A quiet but pressing problem is surfacing across Ballarat's public digital infrastructure. Cultural bodies, council departments and regional heritage organisations are sitting on digital collections cluttered with duplicate, low-resolution or wrongly labelled images — and the push to clean them up is no longer simply a best-practice suggestion. It is becoming a compliance and accessibility concern with real deadlines attached.
The issue has come into sharper focus this year as Victorian state government digital standards for publicly funded organisations have been updated, with regional bodies expected to align their web-accessible collections to those standards by the end of the 2026-27 financial year. For Ballarat specifically, where digital presentation of heritage assets underpins everything from tourism marketing to school education programs, the stakes are higher than for most regional centres.
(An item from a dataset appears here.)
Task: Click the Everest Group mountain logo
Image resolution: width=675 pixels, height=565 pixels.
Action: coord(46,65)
What Local Bodies Are Dealing With
Sovereign Hill, the living museum on Bradshaw Street that draws hundreds of thousands of visitors annually, has an extensive digital image library supporting its online ticketing, education kits and heritage interpretation. Staff there have been working through a systematic review of duplicated assets in their content management systems — a process that, according to publicly available project documentation on the museum's website, is part of a broader digital transformation program running across the 2025-26 and 2026-27 periods.
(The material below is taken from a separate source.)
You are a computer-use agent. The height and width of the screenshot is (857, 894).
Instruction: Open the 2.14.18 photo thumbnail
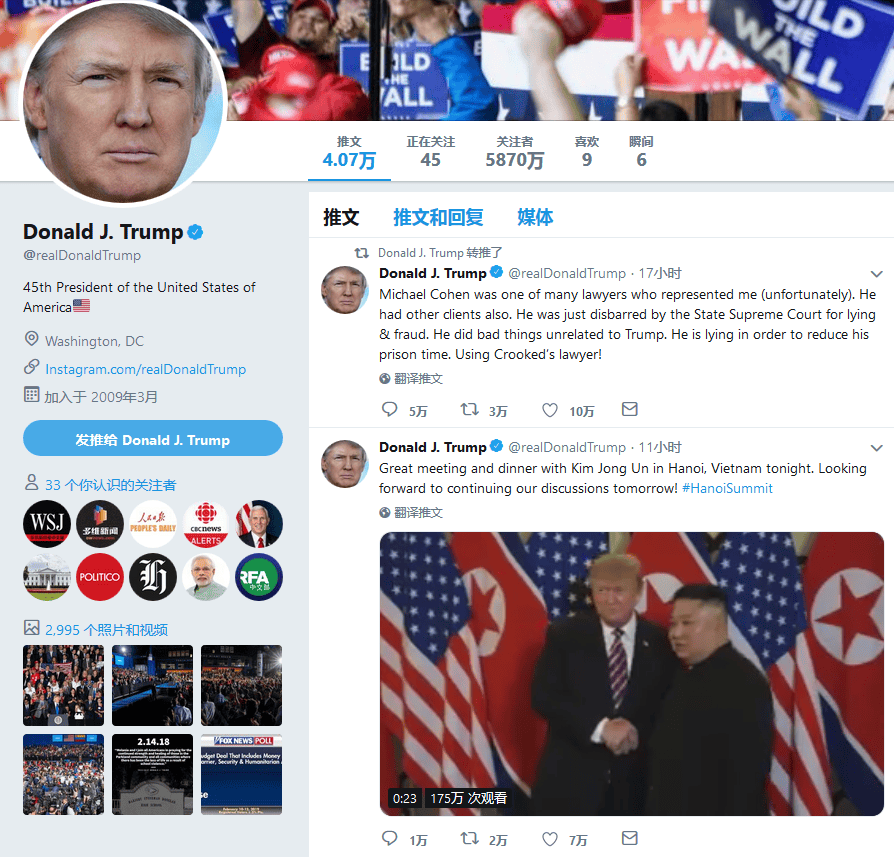pyautogui.click(x=152, y=774)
The City of Ballarat's own digital teams face a comparable challenge across the council's public-facing platforms, including the heritage-rich visual archives accessible through the Ballarat Heritage Services unit based at the Ballarat Library on Davison Street. Collections that grew rapidly during pandemic-era digitisation pushes in 2020 and 2021 now contain redundant files — multiple versions of the same photograph uploaded during different project phases, sometimes with conflicting metadata.
Duplicate image problems are not cosmetic. When a heritage organisation publishes the same image twice with different captions, or when a council website surfaces four near-identical photographs of, say, the Ballarat Town Hall on Sturt Street in search results, it undermines the credibility of the source and creates real confusion for researchers, journalists and educators relying on those records.
Technology and records management professionals advising regional Victorian councils have pointed to a consistent pattern: institutions that digitised rapidly between 2018 and 2022 — often under grant-funded programs with tight timelines — are now carrying the largest duplicate loads. Ballarat was an active participant in state-supported digitisation during that period, with projects run through programs administered by Public Record Office Victoria.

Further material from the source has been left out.